● **What you will do**:
Please rewrite the records between the lines holding "Where should I click to: Choose" and "Looking at the", inclusive, with "Paste" replaced by "Copy" and everything else unchanged. Leave the pictures out of your answer.

━━ Supplied records

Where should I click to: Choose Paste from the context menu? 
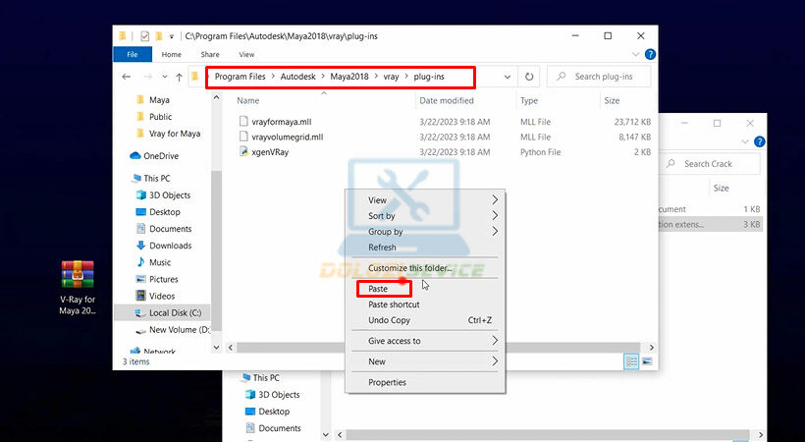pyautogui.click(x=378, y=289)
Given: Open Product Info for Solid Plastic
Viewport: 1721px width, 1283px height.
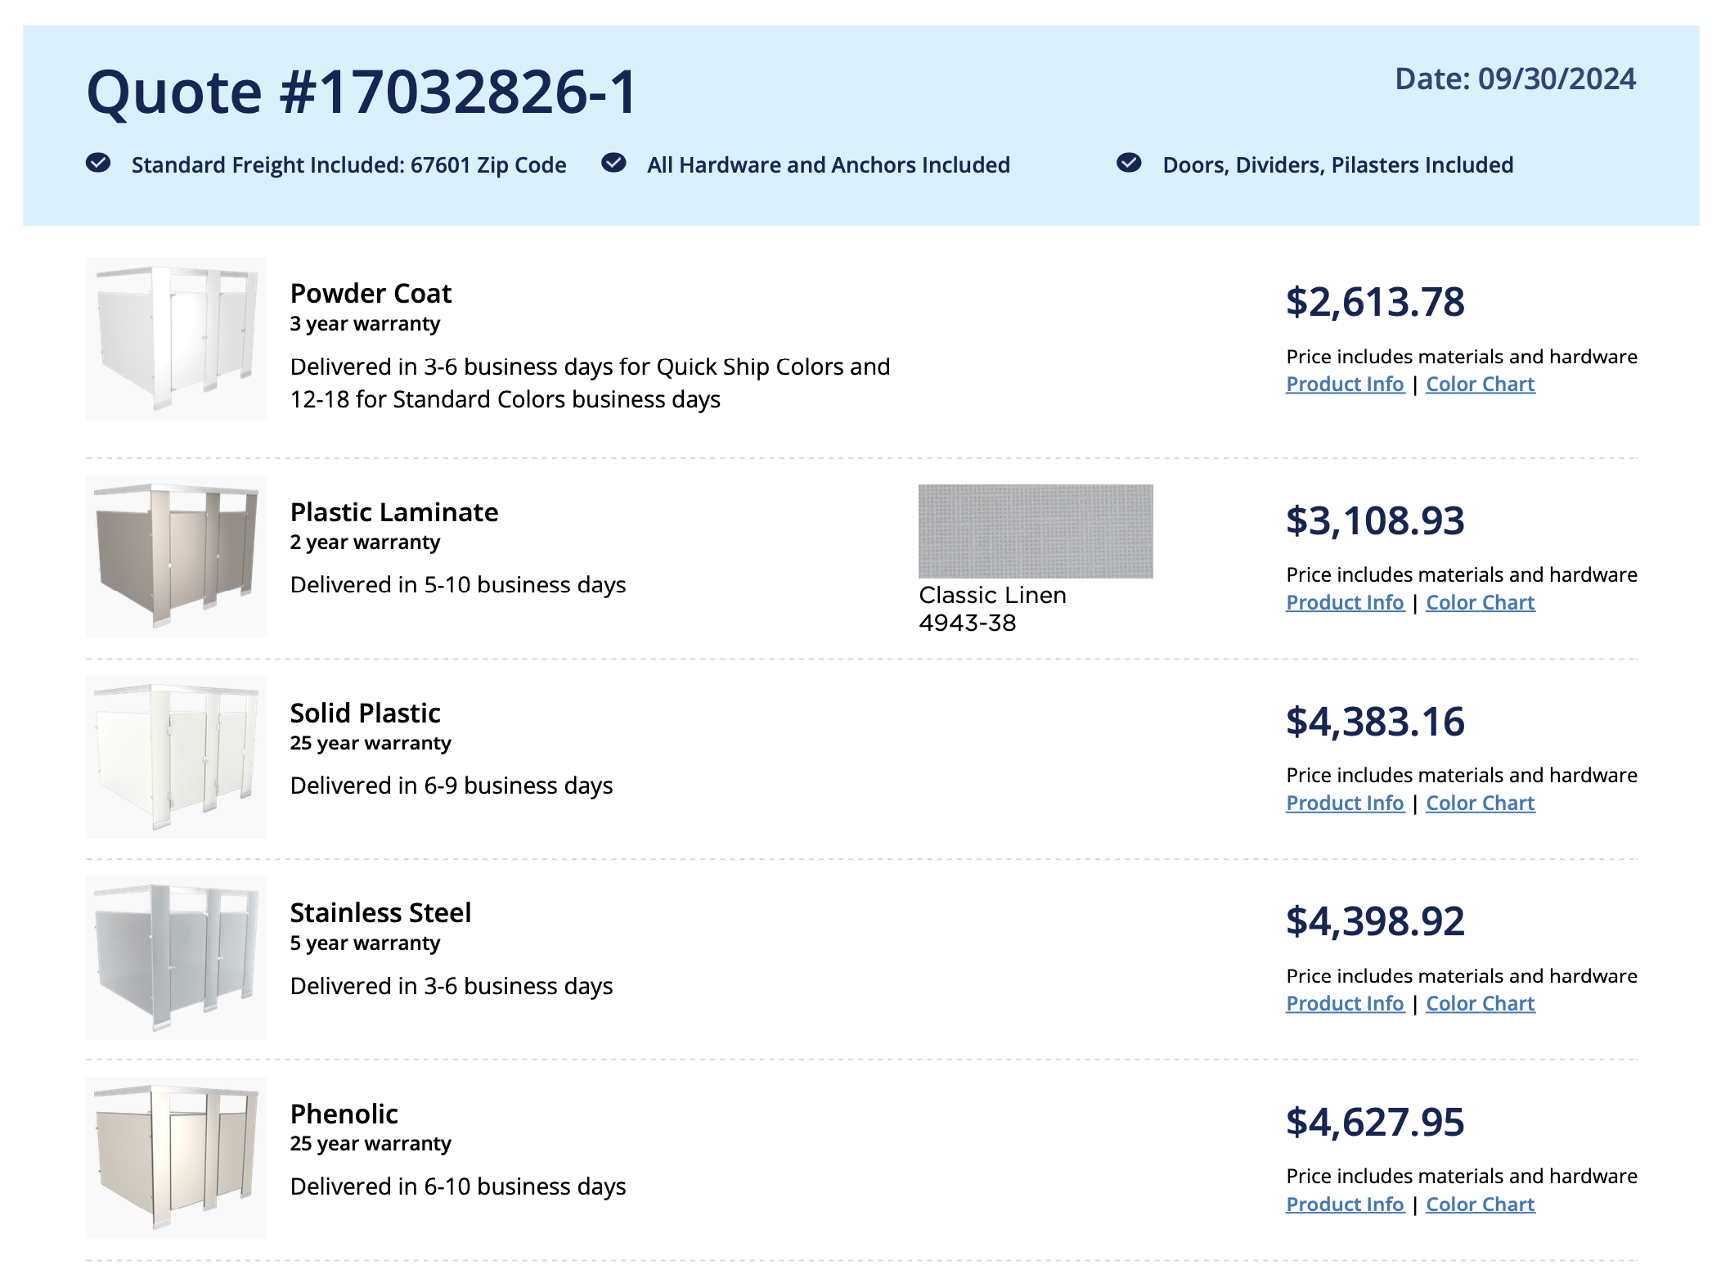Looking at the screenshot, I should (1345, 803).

━━━━
━━ Supplied records

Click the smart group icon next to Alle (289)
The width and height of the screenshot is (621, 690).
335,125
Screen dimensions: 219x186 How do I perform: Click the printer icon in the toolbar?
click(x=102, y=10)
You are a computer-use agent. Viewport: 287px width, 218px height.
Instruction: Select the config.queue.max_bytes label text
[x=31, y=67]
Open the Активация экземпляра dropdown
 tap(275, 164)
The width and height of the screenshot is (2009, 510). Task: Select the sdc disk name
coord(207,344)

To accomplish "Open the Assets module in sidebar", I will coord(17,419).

━━━━
━━ Supplied records

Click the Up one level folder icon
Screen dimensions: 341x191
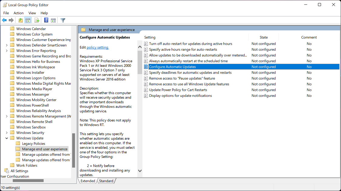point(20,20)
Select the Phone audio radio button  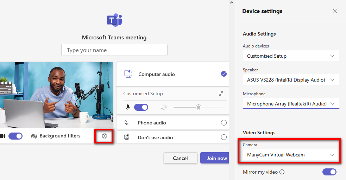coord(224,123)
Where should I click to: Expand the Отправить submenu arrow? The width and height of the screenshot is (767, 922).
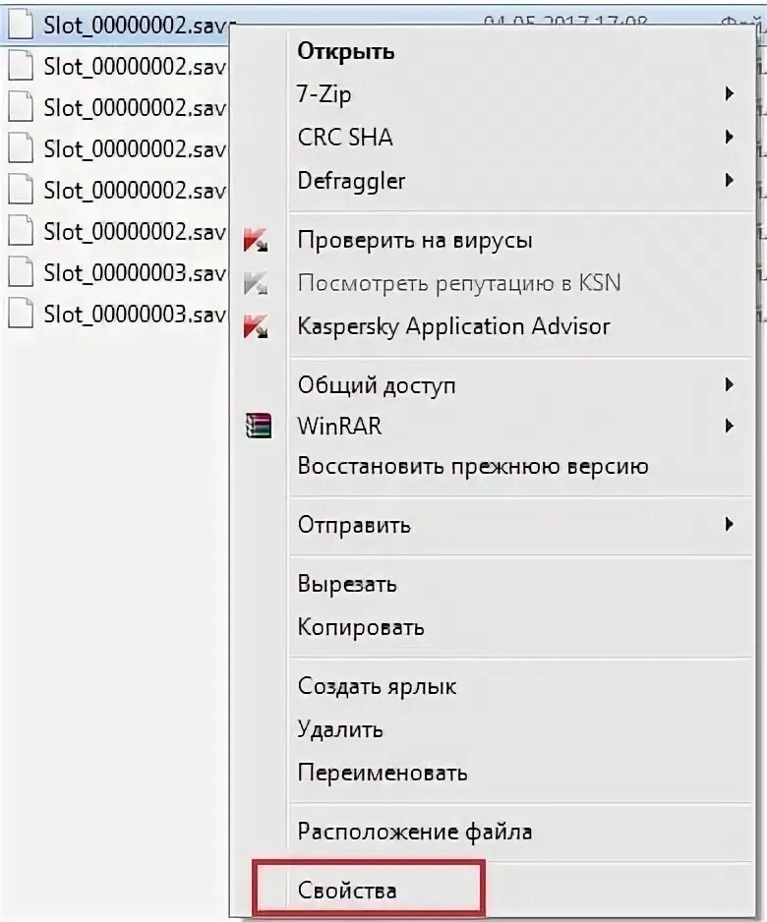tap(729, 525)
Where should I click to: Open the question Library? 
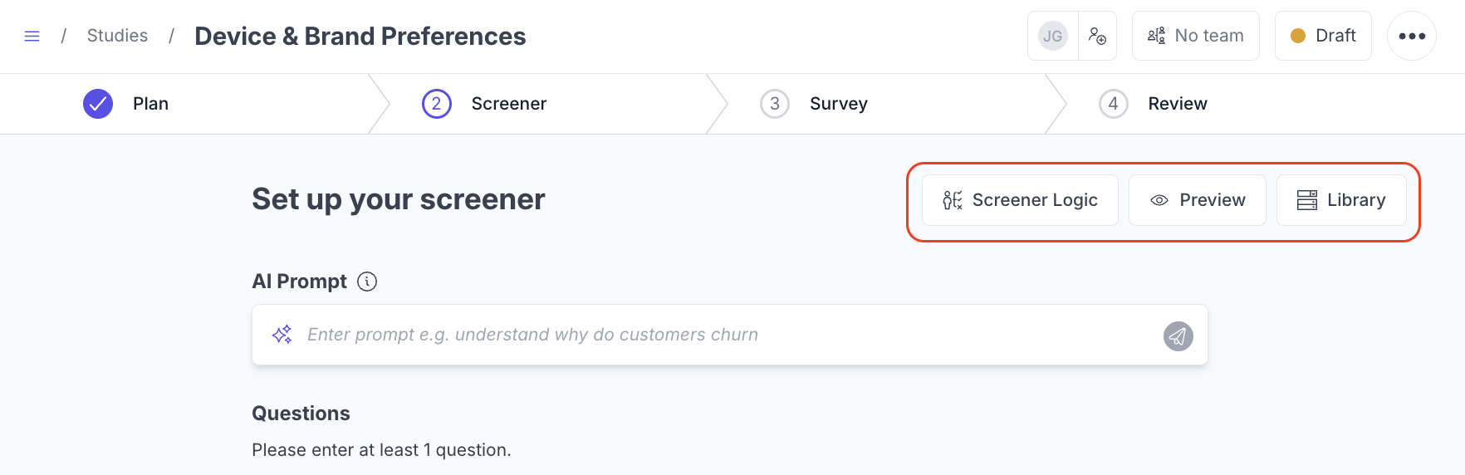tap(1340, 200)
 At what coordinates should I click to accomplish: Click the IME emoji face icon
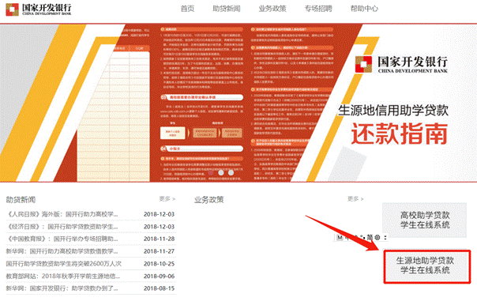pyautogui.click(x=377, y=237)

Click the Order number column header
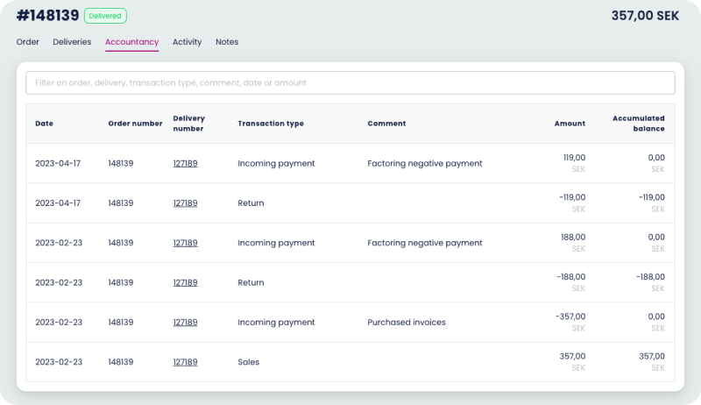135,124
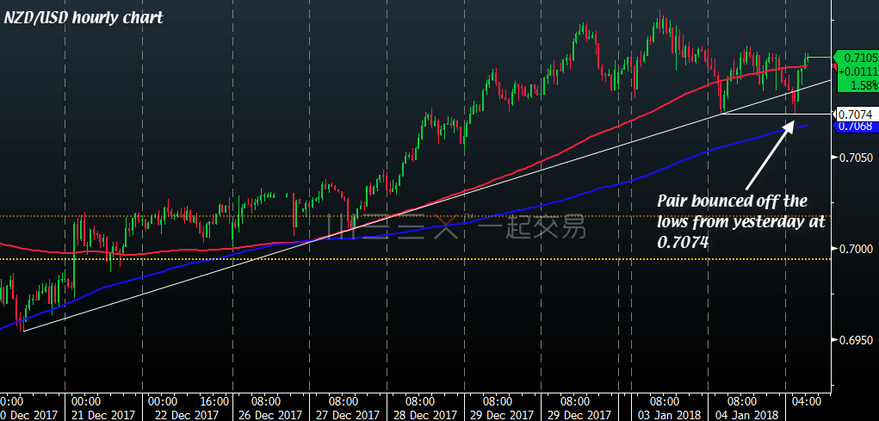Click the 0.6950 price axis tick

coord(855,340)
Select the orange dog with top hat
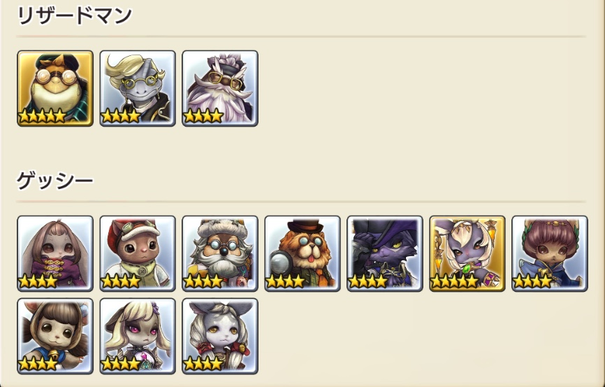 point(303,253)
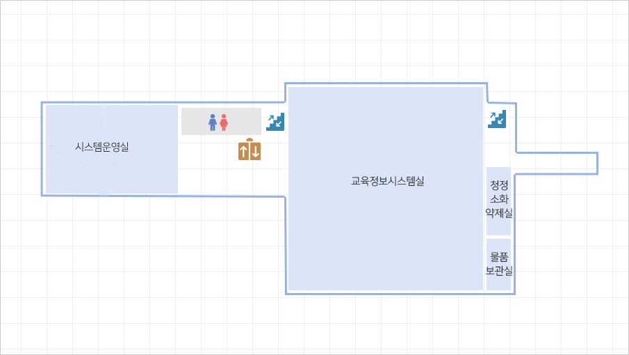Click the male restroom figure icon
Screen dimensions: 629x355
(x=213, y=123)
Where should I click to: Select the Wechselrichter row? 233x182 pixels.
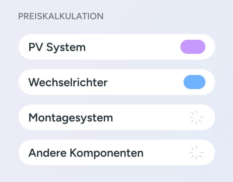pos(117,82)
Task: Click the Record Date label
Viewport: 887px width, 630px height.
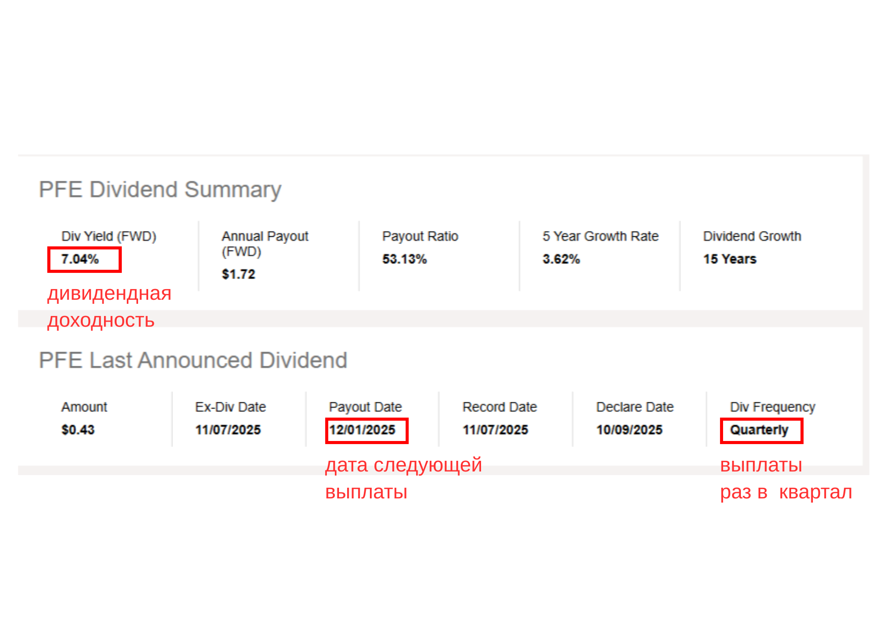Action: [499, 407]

━━━━

● **Written solution**:
Where should I click to: Choose Copy from the context menu? 
pyautogui.click(x=378, y=289)
Given: Open Product Info for Solid Plastic
Viewport: 1721px width, 1283px height.
Looking at the screenshot, I should (1345, 803).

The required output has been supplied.